▶ [Exercise data]:
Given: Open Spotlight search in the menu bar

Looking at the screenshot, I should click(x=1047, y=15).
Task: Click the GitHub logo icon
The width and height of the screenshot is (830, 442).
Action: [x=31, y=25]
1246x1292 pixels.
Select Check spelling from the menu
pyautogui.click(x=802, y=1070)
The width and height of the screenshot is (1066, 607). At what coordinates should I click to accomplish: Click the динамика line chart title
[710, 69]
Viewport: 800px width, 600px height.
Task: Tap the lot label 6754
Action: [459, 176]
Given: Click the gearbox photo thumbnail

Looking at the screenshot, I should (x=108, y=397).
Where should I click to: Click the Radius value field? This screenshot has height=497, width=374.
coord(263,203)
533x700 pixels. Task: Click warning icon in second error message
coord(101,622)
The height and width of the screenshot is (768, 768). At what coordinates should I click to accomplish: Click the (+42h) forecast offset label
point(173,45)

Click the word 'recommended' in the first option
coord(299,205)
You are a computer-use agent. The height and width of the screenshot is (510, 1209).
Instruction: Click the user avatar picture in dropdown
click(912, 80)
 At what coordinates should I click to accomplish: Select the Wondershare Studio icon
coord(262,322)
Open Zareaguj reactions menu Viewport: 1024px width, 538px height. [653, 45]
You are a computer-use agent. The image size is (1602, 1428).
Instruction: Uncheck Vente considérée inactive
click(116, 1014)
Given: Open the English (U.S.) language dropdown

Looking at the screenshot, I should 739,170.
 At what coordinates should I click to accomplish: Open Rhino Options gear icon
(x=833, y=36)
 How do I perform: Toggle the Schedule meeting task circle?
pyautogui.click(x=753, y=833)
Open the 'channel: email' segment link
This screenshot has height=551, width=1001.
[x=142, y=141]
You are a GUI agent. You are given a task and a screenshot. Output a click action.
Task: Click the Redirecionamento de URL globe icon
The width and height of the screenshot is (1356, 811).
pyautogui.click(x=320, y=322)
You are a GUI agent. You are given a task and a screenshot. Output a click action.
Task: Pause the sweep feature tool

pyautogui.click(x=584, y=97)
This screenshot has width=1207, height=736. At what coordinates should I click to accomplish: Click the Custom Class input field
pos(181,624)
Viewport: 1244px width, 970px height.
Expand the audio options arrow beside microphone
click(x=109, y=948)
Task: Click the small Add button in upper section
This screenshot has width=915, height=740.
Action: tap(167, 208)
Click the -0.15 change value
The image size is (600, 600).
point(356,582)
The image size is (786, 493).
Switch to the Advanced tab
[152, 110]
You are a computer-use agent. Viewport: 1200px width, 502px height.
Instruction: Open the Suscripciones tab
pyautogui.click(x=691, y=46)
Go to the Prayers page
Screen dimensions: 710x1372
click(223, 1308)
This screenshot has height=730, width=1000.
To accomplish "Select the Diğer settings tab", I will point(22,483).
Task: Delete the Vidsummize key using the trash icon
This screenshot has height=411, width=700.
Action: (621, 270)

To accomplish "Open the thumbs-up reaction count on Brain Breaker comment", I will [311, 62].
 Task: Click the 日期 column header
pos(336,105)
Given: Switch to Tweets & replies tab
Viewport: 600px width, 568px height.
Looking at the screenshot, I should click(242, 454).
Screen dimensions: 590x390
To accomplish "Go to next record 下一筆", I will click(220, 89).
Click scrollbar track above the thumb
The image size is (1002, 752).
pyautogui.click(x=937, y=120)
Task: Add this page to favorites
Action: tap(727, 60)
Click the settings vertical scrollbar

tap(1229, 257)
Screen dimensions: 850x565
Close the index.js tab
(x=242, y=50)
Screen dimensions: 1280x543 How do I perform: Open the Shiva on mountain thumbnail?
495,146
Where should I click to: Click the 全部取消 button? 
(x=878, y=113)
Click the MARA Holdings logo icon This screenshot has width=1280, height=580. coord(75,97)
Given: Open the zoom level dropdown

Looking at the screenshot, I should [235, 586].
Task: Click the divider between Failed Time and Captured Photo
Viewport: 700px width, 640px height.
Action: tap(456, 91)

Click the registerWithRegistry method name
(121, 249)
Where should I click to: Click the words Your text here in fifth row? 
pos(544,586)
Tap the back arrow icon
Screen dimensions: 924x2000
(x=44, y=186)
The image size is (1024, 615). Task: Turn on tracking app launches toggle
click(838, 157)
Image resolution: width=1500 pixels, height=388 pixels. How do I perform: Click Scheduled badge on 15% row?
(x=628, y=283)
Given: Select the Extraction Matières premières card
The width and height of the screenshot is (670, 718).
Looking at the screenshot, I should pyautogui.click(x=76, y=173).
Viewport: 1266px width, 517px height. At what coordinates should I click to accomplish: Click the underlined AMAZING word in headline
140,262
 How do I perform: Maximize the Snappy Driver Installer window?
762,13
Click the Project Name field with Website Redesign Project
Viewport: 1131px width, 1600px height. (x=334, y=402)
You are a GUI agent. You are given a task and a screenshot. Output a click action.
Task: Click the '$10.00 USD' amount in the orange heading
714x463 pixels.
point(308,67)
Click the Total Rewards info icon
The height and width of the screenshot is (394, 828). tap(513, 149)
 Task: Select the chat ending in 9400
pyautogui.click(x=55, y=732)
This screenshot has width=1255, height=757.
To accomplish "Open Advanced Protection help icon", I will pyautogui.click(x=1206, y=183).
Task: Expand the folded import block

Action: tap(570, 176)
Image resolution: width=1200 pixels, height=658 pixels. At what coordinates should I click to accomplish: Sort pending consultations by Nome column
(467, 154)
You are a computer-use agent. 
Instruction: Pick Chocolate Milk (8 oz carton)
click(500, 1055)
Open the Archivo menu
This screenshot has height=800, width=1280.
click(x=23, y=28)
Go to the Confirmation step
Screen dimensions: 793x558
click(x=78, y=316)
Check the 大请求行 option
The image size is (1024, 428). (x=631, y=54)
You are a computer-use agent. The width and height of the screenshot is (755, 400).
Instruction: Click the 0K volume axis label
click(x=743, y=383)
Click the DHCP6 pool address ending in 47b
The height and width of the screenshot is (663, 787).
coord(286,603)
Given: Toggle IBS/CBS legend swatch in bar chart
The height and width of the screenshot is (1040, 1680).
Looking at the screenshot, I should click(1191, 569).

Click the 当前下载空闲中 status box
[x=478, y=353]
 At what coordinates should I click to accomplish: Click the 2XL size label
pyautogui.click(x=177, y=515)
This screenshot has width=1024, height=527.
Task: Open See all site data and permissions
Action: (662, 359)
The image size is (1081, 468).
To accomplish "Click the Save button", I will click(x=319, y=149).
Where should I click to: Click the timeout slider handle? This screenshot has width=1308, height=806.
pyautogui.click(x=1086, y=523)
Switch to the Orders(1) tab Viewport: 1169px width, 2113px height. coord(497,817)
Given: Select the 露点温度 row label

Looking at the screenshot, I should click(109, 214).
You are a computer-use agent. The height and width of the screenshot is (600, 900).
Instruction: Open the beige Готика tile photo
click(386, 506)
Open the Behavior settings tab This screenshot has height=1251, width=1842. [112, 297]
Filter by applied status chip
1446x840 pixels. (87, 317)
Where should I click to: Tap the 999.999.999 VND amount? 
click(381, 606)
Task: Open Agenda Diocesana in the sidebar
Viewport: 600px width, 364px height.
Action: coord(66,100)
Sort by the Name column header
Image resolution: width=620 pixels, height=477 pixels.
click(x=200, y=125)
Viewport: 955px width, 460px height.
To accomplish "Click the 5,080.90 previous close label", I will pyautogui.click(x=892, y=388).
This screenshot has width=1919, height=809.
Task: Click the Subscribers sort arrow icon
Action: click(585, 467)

▶ [What needs to be done]:
Show every line from the entries above in which "logo" appears.

▶ [Written solution]:
Task: Click the GitHub logo icon
Click the MARA Holdings logo icon This screenshot has width=1280, height=580. coord(75,97)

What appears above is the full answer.